Effective 5 x 5 Training

For individuals who have never trained using weights before the prospect of starting can be quite intimidating, and more so in a gym environment. Not knowing what exercises to do for what muscle group or not knowing how long to train and how often tend to be common reasons why people will never even start. Or if they start, they end up taking the long way round, not achieving optimal results but expanding extra effort. This guide provides gym exercises for beginners; it can also be useful for intermediate gym users alike, with an easy-to-follow plan. This guide can be a useful tool to get you started.

5 X 5 Training

This guide is an introduction to a style of weight training known as 5 x 5. 5 sets by 5 reps of heavy loading. There are preferences and ongoing debates comparing this way of working out to the more reps with lighter weights type of training. We won’t go into it here but have chosen to share this guide based solely on the fact that from a lean point of view, 5 x 5 give you a bigger bang for your bucks from a time efficient point of view. This kind of training if done correctly without compromising form will help improve your strength and can help build muscle. It uses compound exercises, which means you work more than one muscle group simultaneously allowing you to build muscle, and burn more calories compared to working individual muscle groups. 5 x 5 training is a very productive use of the time whether you venture out into the gym or for a home workout. It makes this type of training a lean choice of workout reducing your time spent on exercise. Part 4 of the Being Lean (link to buy book page) book explains the benefits of compound exercises in more detail.

We recommend that this type of training is split in to 2 weeks (week A and week B) and repeated over at least an 8-week period. You will train three days a week and each session is made up of 3 exercises in which you will complete 5 sets of each exercise with 5 reps in each set. Try and get a rest day in between each session e.g., train Monday, Wednesday, andFriday.

For the more advanced, the principle of progression says that you must progressively or gradually increase the workload. This overloading can be achieved through FIIT.

  • Frequency – how often you train
  • Intensity – how hard you train
  • Time – how long you train
  • Type – the kind of training you do

This means add more weight, increase the number of reps, lengthen the amount of time of the workout, or try more difficult exercises. But from a lean perspective where we are trying to spend less time training, more effort is the way to go i.e., go heavier.

For those more ambitious souls reading this guide, whenever you complete the same exercise in the next session, youshould add 2.5kg on, provided you’ve completed 5 reps comfortably the first time around for that particular exercise. Forexample, if you start your first session by squatting 20kg comfortably and successfully, then the next session you should attempt squatting 22.5kg. If you struggle to complete 5 reps on each set of a particular weight, start on the same weight inthe next session. Below is a template that you can follow.

Note that weights stated above and below are just examples. Make sure you start with an appropriate weight that suits your ability. From a Lean point of view, you will be introducing waste into the process otherwise. To achieve results, you should reach fatigue or failure, but you need to maintain form throughout every rep and set. So, what are the correct weights to use? Keep a lookout for an article on this subject on our Blog (link to blog pg).

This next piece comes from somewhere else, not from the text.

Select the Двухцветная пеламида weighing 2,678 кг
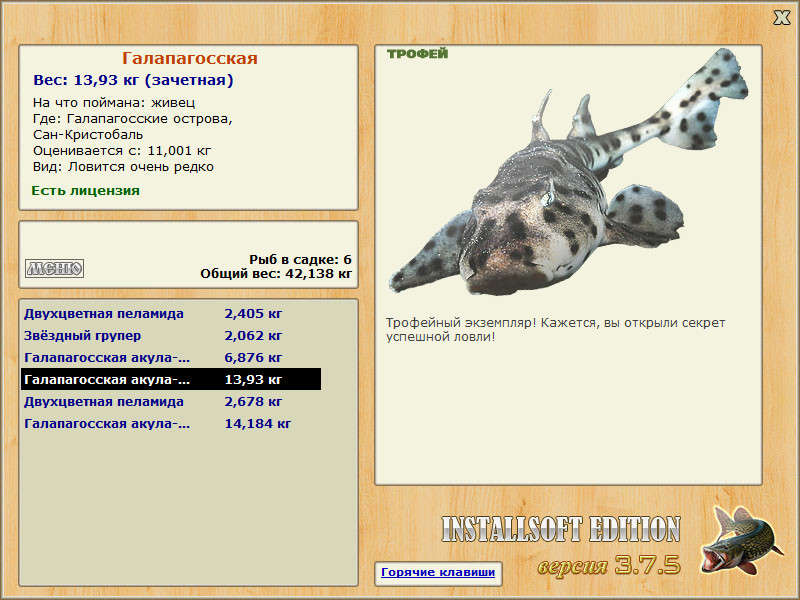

What is more important: Technique or Weight?

Learning to lift weights using the correct technique is essential when starting out or committing yourself to a training programme. Incorrect technique can lead to injury and can affect your progress, as you might not be engaging the correct muscles for a particular exercise. If you are a complete beginner, a good idea might be to take one session to practice the technique of these exercises e.g. having no weight on the bar. Also, seek out advice from a trainer at your gym. It is incredibly important to lift a weight that you are comfortable with first. A good guide to this is finding a weight initially that you struggle to get the last (5th) repetition done. Technique and form must always come first. Lean always advocate quality above quantity.

What if you miss a workout?

This can be easily done as we have other things going on besides training. If this happens either just accept it and move on or try to complete your session another day in the week.

Can you incorporate other exercises in to this guide?

Of course, this is a simple easy to follow guide covering exercises that will help improve strength and build muscle over time, if you feel you want to incorporate other muscle groups in to this over 8 weeks then use the same principle with your added exercise.

Are there supplements I can take to help me with my training?

There are hundreds of supplements on the market that claim to help your progress in the gym; the majority of them are usually a waste of money. A good protein powder from a reputable website or company will be just fine to aid your muscle recovery. Youcould look at investing in BCAA’s (branched chain amino acids) which also help with muscle recovery and can be used alongsideprotein. Otherwise, just ensure you are getting enough protein in your daily diet from food.